Two surprises in hindsight. First, Dreaming's cost doesn't scale linearly with how much you feed it. Claude Code told me it would. The internal loop seems to re-read everything from cache on every turn, and each new source session multiplies the loop. 10x more input cost roughly 20x more, not 10x. An 87-tip run extrapolated at that ratio would have run well into the triple digits. Somewhere between $150 and $250 by my rough math.

Second, cancelling a dream is graceful. The 18 memory entries Claude had already written before the cancel stayed in the output store, and the rendering script gave back a real, source-attributed 9,000-word playbook from the partial run.

Watching the dream run

Watching it run felt very satisfying. The clip below replays the dream. The agent.thread_message_received events flickering past are the dream pulling in each of the 20 seed sessions one at a time. The inline cache_read=... totals climb as it runs, and the Dream complete summary at the end shows where it landed: 9.3M cache_read tokens. Same thing that was draining the credit balance.

The clip is a replay of the run, sped up 2x for screen capture. Same events Claude emitted, same colors, same Dream complete summary at the end.

What the dream wrote

Here's an excerpt of what the v2 dream produced for the bug-fixing tip. Source tags make Boris's words and Claude's synthesis visibly separable: [Boris] marks what came from the original tip, and [illustrative] marks the invented example the applying Claude ran (offset with "Illustrative scenario:" so a reader can't mistake it for a real workflow observation). A third tag, [synthesis], appears elsewhere in the playbook for the dream's hedged judgments. This particular entry didn't generate any.

What to notice: every load-bearing claim is tagged. The [Boris] tags are paraphrases of Boris's actual advice; the [illustrative] section is invented by the seed agent and clearly flagged.

Bug fixing: hand Claude the artifact, not a summary

"Don't micromanage how." [Boris]

Mechanic [Boris] — Three delegation paths: enable the Slack MCP and say "fix" on a pasted bug thread; say "Go fix the failing CI tests" without prescribing the approach; point Claude at docker logs to troubleshoot distributed systems.

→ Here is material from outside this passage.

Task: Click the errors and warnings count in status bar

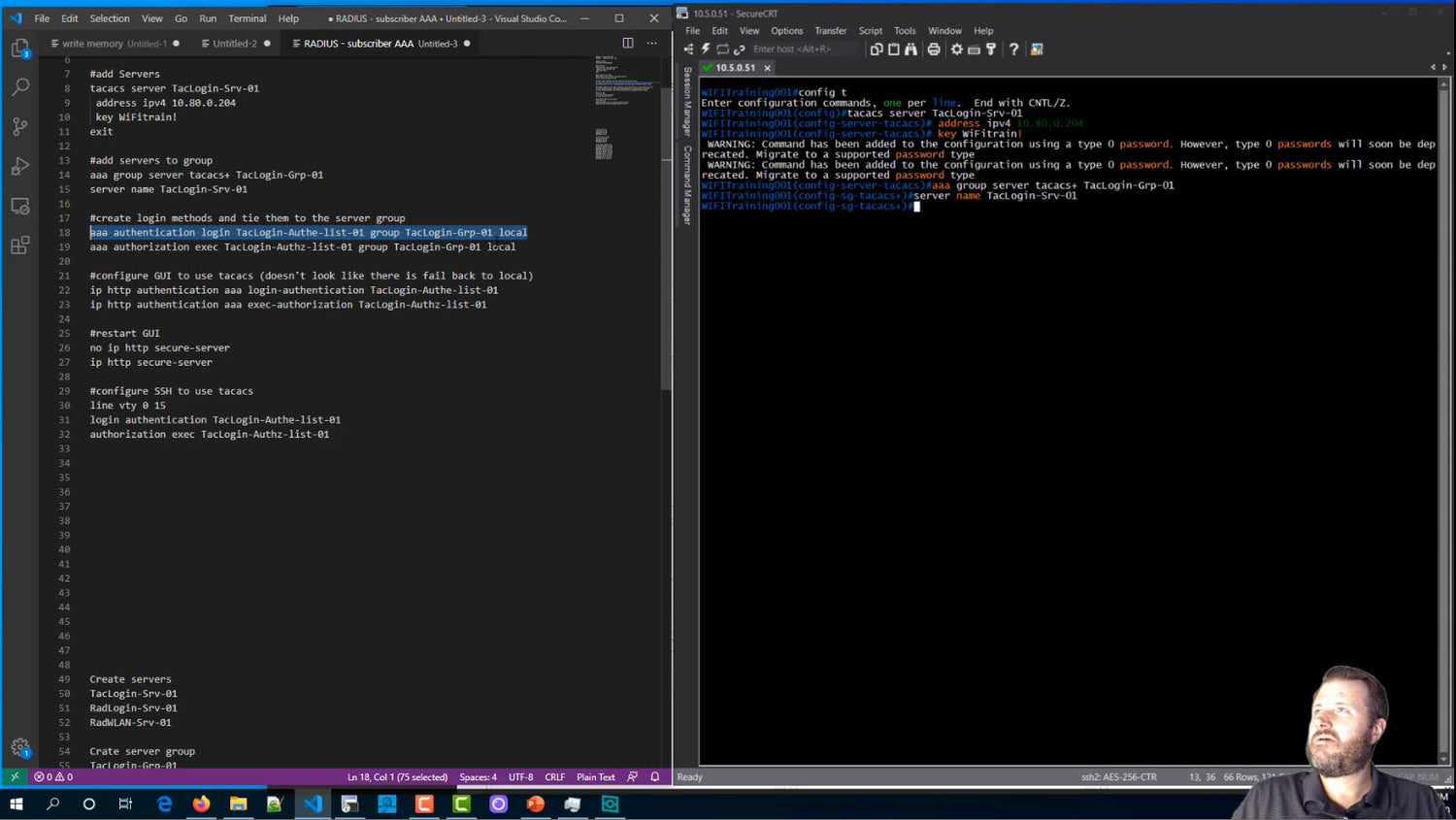Action: point(53,776)
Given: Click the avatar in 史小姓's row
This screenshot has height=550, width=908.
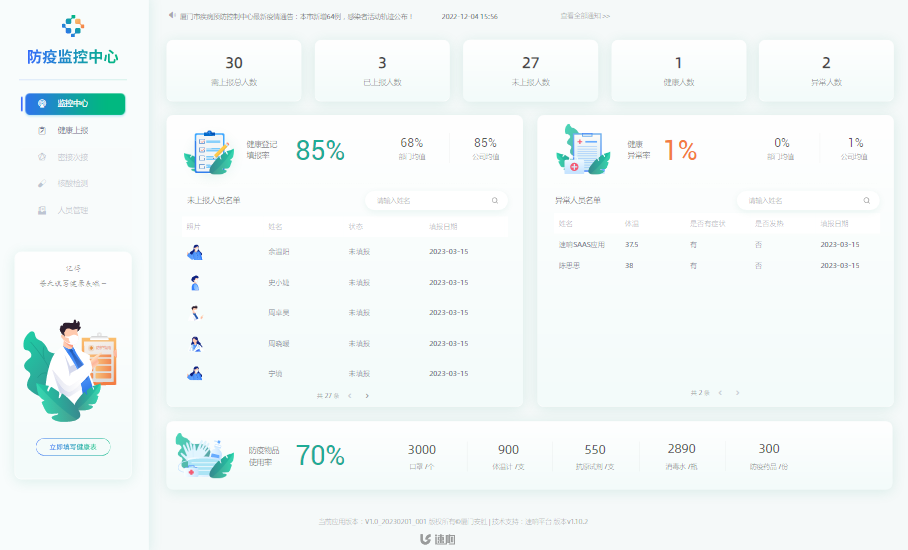Looking at the screenshot, I should coord(195,283).
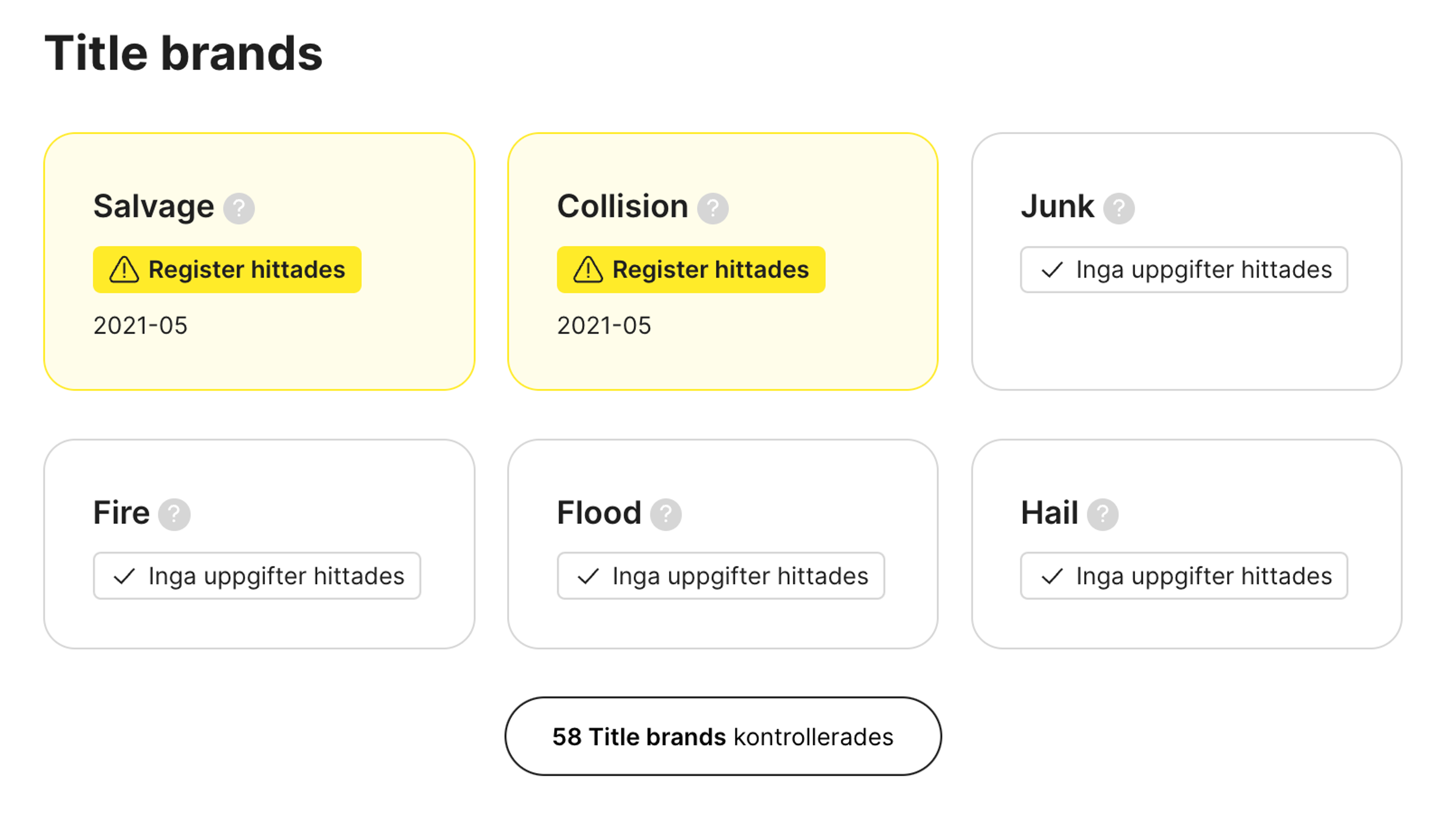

Illustrative scenario: The applying agent simulated a 500-error incident with a 15-message Slack thread; on the docker logs route Claude surfaced temporal clustering (gRPC deadline exceeded on checkout→inventory) that casual reading would miss. [illustrative]

Source: bug-fixing

What I'd do differently

I'd do this again but smaller. Two or three tips per dream, with the billing page open in another tab so the cost doesn't sneak up on me again. This stuff is expensive.

But it's not about the money. The key thing is knowing how much the instructions matter. We used the same model and the same two tips. The v1 output would have been authoritative enough to publish if I hadn't gone back to check Boris's actual words line by line. The v2 output is more defensible and the difference was two paragraphs of prompt.

Next time I'd run smaller dreams in parallel. Three or four over different tip subsets, then a meta-dream to merge them. Untested, but per-dream cost stays low and the merging is what the model already does internally per dream anyway.

Before publishing this post I went back and spot-checked the 20-tip playbook too. Pulled every [Boris]-tagged claim that looked invented (specific URLs, file paths, percentages, wildcard examples, the named subagent files, etc.) and diffed them against Boris's actual tips. All 18 candidates passed. The tagging system held at 10x the input scale, not just on the 2-tip rehearsal. Good sign.

For engineers

Everything technical that didn't make this post (the SDK shape, the prompt diffs, the cost curve, the cancellation behavior, the docs gaps I bumped into) is in a structured feedback log I published alongside this post for the Anthropic Dreaming team: /dreaming.md.

The full 20-tip curated playbook (the actual dream output) is at /playbook.md.

Companion piece to the Code with Claude SF recap.